2. Some like it hot. Others cold. Ah, the room temperature debate. You like to be warm and toasty, but he prefers a cooler temp. What to do? Luckily this is a pretty easy problem to compromise on. Choose a temperature that's in the middle -- that way you can add an extra blanket and he can sleep on the outside of the covers.
3. Different bedtimes. Maybe one of you likes to stay up late watching SNL, while the other hits the pillows at a more reasonable hour. Breus suggests making a deal that the later-to-bed partner is extra quiet and doesn't do anything to wake the other (read: headphones are a must) and the early riser reciprocates. This means no hitting the snooze button for the next 30 minutes.

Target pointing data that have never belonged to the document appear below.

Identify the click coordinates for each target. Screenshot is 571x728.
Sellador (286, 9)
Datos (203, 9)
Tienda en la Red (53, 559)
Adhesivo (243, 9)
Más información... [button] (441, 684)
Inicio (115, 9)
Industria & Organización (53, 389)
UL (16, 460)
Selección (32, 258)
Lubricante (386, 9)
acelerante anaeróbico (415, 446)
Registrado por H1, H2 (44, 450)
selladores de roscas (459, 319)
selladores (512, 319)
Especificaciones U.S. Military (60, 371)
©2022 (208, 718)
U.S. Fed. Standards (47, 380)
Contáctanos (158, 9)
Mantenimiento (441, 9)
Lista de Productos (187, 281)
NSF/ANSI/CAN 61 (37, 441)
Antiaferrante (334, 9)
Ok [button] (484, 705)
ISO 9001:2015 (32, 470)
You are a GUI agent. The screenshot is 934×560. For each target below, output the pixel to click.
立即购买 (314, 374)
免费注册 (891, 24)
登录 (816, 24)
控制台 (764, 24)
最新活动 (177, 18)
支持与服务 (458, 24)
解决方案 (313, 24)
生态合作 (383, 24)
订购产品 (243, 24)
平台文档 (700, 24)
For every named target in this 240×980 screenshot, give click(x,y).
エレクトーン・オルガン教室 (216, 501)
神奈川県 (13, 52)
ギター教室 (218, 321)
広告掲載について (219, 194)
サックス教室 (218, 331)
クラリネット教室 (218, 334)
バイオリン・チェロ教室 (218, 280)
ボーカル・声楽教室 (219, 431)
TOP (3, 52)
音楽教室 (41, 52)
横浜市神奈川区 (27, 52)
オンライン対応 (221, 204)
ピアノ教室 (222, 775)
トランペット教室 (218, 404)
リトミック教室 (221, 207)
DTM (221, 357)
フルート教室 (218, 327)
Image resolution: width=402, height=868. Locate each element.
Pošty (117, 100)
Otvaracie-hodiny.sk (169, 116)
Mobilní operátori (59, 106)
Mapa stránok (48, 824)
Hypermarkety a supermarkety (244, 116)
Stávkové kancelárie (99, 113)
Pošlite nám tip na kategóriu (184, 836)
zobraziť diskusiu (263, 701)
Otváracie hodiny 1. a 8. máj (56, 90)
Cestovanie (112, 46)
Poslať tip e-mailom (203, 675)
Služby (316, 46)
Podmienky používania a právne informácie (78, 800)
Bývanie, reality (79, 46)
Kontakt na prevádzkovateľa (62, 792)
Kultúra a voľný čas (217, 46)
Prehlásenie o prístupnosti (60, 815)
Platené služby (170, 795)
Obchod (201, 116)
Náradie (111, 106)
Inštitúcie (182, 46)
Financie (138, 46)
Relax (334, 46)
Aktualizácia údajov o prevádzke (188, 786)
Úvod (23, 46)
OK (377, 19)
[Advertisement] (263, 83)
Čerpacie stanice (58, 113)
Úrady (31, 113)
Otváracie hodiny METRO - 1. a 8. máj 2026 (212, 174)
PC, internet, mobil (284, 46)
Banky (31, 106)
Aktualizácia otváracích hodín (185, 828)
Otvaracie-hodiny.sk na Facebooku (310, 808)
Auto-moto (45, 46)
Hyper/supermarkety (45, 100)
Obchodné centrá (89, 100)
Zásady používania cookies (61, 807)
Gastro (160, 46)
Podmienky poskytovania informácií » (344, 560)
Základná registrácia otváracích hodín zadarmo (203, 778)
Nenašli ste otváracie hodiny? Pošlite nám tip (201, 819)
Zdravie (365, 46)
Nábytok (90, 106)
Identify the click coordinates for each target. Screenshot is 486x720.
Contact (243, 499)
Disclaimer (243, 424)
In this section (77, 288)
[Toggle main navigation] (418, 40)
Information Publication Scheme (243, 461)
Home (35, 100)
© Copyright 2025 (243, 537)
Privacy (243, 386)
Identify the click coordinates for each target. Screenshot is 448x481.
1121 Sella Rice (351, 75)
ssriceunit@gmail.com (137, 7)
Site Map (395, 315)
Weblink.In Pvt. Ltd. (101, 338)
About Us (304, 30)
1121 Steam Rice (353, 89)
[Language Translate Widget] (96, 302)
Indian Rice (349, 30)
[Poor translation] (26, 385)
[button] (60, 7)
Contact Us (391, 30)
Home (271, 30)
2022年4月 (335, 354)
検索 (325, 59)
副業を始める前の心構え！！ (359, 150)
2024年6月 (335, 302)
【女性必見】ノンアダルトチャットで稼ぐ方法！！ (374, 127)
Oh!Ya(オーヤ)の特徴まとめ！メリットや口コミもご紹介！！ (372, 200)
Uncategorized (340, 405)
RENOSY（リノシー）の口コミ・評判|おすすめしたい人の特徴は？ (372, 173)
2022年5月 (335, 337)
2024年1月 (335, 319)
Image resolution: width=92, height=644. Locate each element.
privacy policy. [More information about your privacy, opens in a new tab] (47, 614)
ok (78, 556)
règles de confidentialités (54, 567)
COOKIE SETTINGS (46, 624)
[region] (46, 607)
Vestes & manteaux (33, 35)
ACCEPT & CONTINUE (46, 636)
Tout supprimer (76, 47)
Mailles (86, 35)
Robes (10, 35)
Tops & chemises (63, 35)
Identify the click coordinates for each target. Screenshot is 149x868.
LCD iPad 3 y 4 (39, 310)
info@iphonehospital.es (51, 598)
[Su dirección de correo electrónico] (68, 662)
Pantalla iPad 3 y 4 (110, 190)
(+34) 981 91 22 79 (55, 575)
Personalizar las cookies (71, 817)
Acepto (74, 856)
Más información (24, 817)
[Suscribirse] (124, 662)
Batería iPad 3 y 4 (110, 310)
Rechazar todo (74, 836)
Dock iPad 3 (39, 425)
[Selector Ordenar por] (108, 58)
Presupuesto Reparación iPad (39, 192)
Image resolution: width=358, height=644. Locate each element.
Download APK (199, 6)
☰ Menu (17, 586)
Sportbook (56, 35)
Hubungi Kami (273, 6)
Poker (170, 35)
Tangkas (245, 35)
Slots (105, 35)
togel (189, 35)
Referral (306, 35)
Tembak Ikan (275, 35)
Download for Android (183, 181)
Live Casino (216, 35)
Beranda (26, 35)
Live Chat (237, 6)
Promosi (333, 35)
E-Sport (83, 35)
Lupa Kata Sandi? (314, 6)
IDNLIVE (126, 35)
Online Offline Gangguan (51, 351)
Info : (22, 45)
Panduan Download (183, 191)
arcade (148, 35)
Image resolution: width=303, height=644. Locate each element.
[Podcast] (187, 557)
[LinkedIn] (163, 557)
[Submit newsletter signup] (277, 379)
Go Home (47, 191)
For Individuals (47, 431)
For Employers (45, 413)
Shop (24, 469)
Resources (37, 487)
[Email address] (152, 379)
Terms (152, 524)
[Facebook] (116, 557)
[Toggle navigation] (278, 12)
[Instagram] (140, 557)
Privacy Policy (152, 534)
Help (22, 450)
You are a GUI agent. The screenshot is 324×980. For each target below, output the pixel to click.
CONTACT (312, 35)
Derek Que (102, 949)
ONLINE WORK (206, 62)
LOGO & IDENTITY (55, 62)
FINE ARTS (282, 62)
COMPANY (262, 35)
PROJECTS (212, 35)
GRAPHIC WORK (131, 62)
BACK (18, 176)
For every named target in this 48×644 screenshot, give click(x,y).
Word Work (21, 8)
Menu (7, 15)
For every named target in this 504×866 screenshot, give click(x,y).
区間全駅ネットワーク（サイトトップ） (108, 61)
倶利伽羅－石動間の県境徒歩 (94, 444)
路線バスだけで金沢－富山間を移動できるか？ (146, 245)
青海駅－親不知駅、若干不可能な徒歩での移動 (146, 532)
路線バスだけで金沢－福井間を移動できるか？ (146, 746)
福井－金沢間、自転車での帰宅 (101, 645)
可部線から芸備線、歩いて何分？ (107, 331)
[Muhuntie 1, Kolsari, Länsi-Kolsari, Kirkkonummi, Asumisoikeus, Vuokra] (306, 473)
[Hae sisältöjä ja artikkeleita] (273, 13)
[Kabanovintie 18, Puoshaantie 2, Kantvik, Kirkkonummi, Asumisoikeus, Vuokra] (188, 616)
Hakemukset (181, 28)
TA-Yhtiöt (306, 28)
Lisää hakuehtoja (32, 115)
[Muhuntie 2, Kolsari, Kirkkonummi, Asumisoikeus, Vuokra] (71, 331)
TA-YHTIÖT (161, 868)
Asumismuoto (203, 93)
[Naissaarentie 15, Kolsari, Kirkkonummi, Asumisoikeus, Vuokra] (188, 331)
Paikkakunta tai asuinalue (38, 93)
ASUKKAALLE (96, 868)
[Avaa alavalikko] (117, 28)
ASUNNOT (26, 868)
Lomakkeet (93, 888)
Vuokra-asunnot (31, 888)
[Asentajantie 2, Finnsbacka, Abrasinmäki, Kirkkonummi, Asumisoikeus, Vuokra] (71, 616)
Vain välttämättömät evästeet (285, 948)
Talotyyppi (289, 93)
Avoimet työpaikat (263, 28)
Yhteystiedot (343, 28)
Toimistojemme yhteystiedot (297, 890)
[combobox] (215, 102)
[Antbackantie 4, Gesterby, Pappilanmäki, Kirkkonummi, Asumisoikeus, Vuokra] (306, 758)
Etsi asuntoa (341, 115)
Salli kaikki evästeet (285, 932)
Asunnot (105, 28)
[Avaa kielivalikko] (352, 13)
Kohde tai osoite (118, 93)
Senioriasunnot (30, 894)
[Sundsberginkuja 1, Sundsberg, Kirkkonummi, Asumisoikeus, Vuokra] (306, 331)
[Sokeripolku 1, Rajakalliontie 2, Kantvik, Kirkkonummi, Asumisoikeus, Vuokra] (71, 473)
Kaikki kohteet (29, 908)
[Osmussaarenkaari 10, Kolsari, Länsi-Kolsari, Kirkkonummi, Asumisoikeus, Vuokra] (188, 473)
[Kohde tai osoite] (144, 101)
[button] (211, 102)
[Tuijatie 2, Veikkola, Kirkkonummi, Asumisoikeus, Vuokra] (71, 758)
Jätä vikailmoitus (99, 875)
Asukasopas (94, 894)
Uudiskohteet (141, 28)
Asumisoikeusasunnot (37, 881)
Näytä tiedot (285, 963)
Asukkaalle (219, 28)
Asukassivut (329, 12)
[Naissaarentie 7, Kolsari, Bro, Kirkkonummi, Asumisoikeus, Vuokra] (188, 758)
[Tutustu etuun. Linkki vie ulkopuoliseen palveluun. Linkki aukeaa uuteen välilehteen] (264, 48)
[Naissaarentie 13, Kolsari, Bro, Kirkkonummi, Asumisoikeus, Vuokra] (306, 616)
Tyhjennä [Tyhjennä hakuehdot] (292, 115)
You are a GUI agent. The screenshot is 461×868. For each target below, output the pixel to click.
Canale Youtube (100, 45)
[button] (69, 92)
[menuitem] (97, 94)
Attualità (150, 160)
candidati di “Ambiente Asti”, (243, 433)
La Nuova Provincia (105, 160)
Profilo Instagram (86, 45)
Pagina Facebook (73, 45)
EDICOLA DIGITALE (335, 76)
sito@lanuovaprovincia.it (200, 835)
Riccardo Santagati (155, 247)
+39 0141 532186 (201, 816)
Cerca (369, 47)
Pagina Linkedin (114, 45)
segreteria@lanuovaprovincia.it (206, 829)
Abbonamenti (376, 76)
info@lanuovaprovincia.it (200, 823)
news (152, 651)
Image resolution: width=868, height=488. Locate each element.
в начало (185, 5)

4. You're a cuddler, he's not. It's completely normal for partners to have different sleep styles and just because you like your space, he should know that doesn't mean your relationship is doomed or that you have intimacy issues. A good compromise: "Agree to cuddle until the snuggler drifts off, at which point the other person can retreat to their side of the bed and sleep solo for the rest of the night," says Janet Kennedy, PhD, clinical psychologist and sleep specialist in New York City.
5. The blanket hog. There's nothing worse than waking up in the middle of the night, freezing cold only to realize that all of the blanket is around your partner. A good option is to have two sets of covers -- one blanket for you and another for your significant other. Because no one can take two covers, right?